**GIVEN EXERCISE**
Rewrite the material from the line containing "You are a GUI" down to the line containing "tap(141, 337)", both included, as a numbered list with the blank lines left out.

**LISTED RECORDS**
## begin
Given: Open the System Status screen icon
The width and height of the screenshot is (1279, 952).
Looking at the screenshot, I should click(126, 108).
## end
## begin
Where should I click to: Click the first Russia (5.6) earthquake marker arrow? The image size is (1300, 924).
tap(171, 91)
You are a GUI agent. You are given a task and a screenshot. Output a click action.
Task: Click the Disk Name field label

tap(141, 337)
## end
## begin
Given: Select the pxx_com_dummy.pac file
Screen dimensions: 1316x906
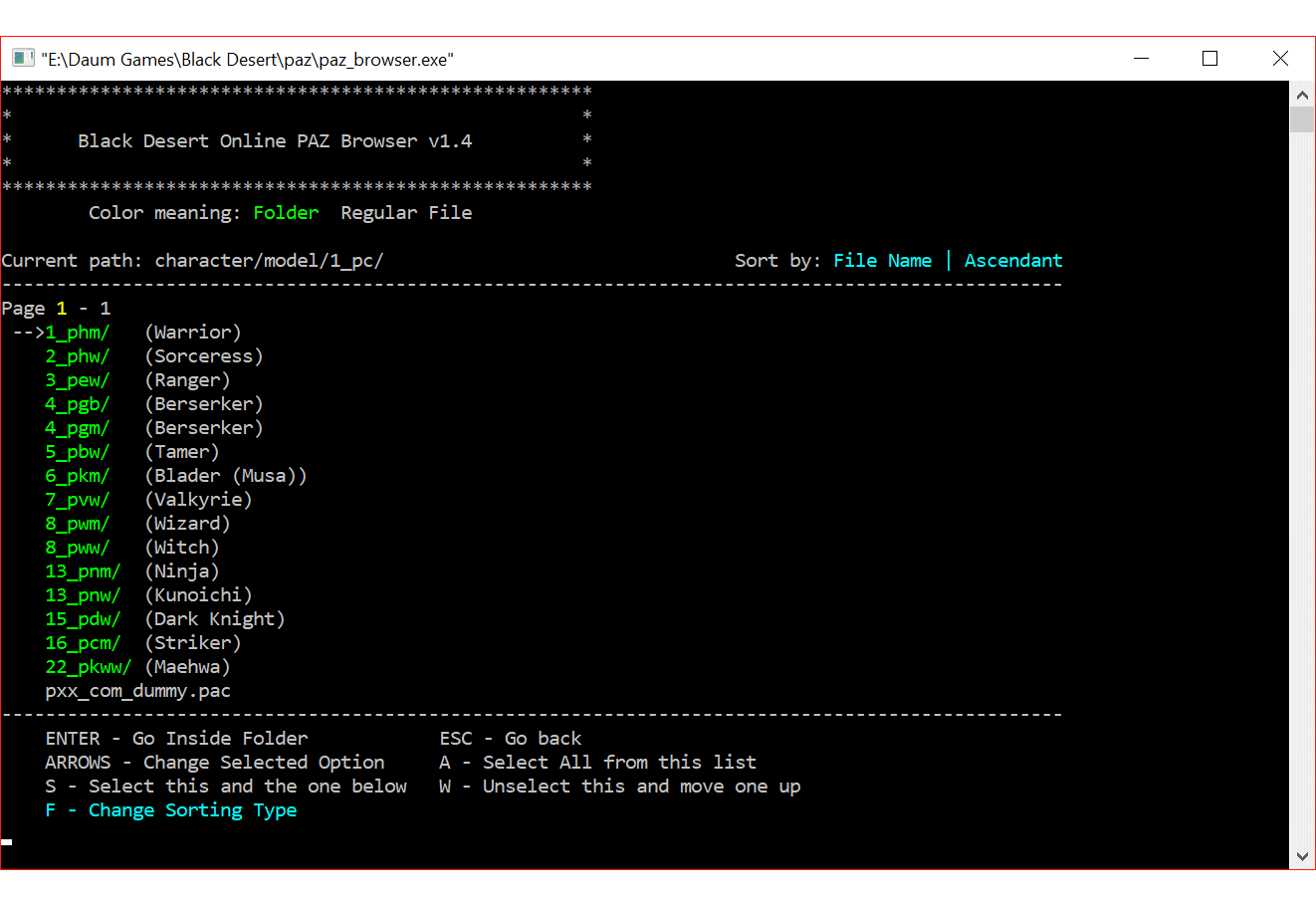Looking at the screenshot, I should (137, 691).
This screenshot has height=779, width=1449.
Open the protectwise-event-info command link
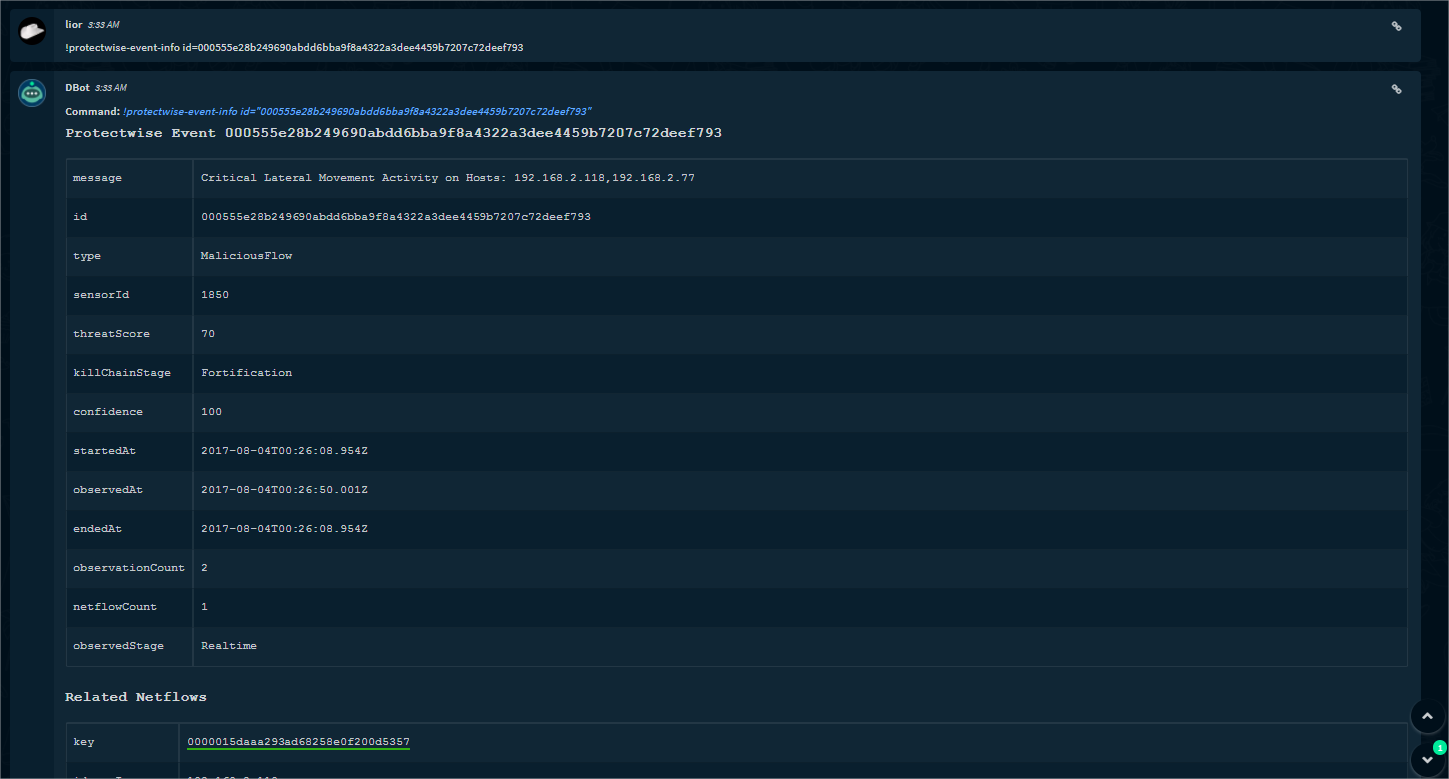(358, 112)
## end
**COMPLETE OUTPUT**
1. You are a GUI agent. You are given a task and a screenshot. Output a click action.
2. Task: Click the Disk Name field label
3. tap(141, 337)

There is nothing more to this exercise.